- Exercise brief
Please transcribe exactly the line that holds "603x593 pixels. How" and all lines that follow it to the end of the records below, omitting any pictures.

[Stored items]
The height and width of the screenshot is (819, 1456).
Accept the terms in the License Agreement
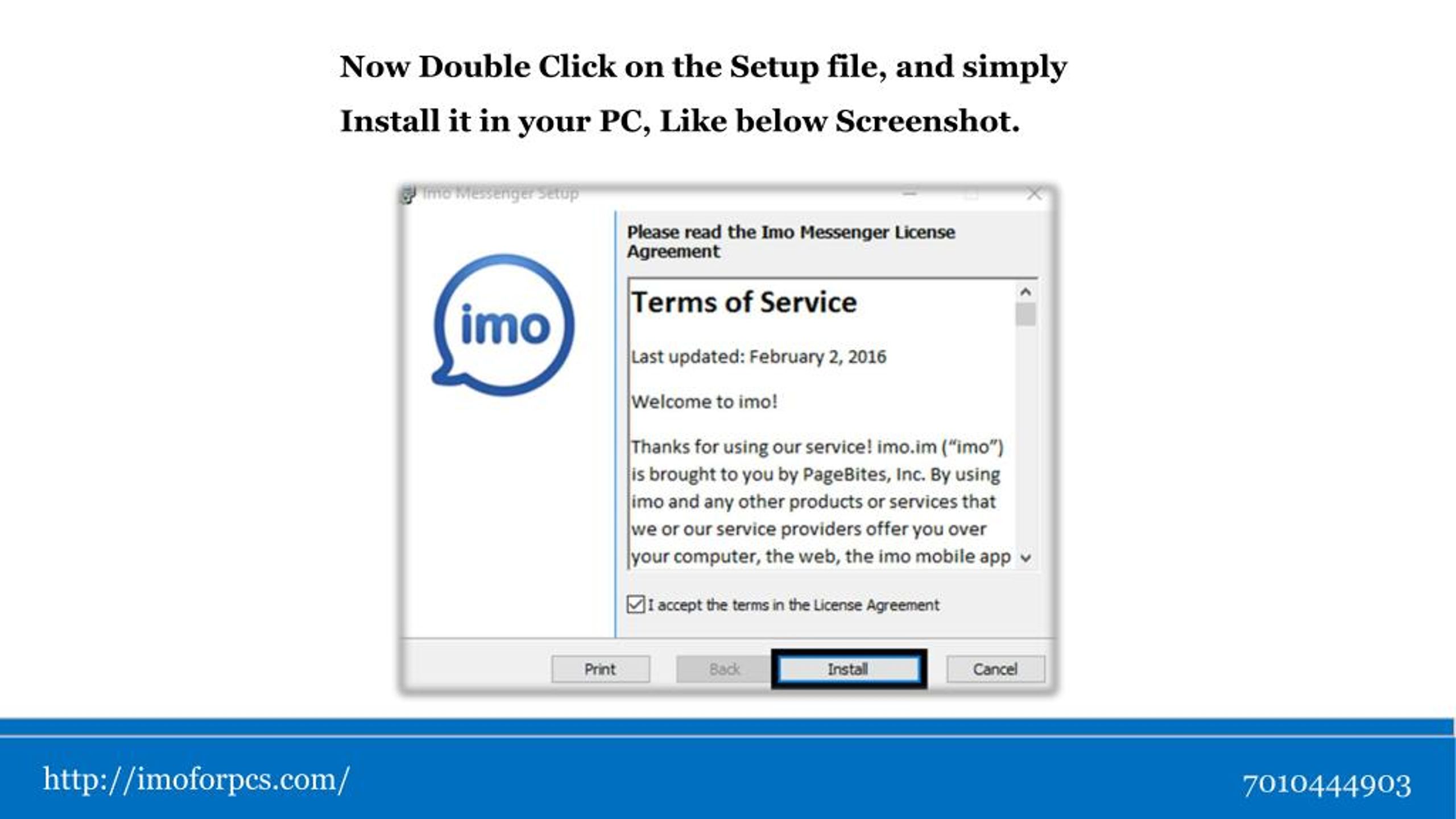pos(635,604)
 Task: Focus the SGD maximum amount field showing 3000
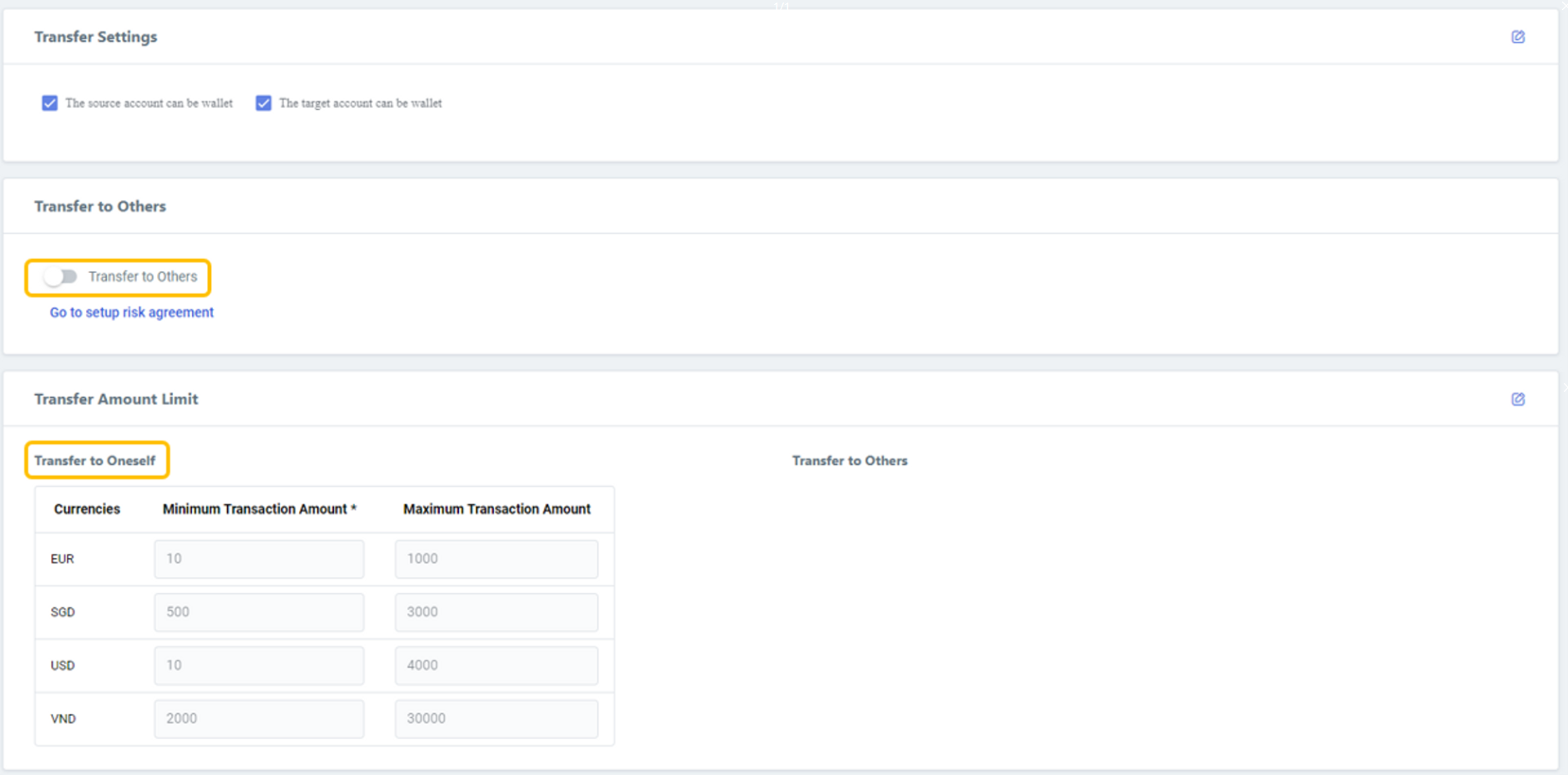click(496, 612)
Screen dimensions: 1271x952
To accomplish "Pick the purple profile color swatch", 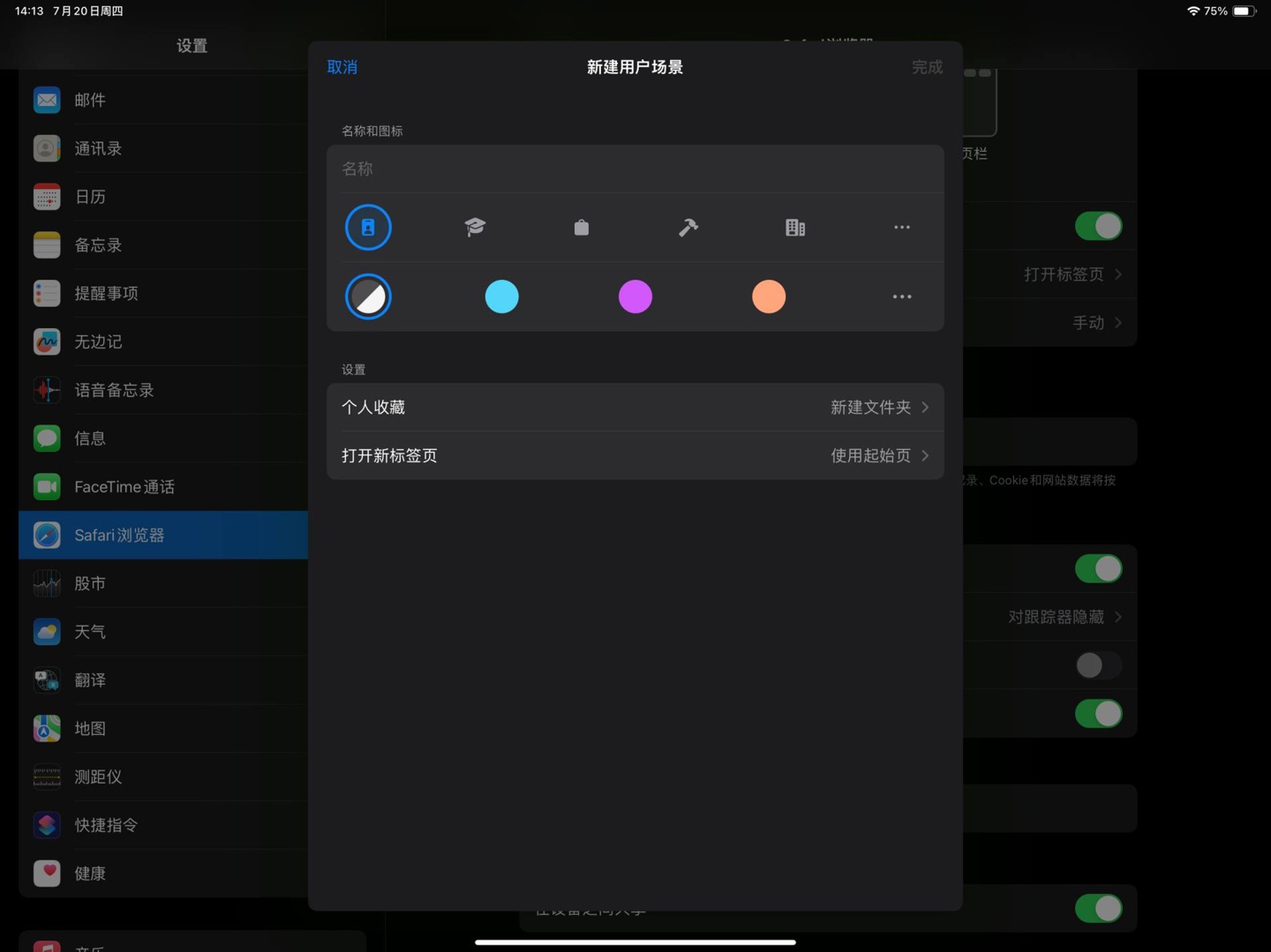I will [x=636, y=296].
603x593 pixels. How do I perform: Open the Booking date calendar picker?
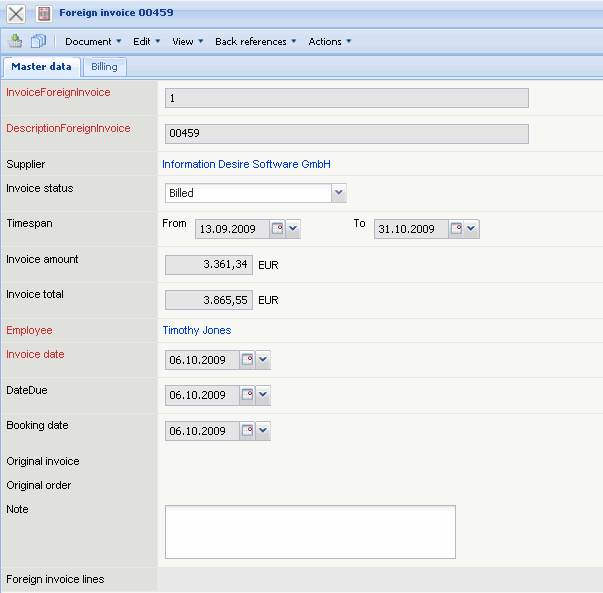coord(247,431)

- Completed task
603x593 pixels. How do I perform: Open the Booking date calendar picker?
coord(247,431)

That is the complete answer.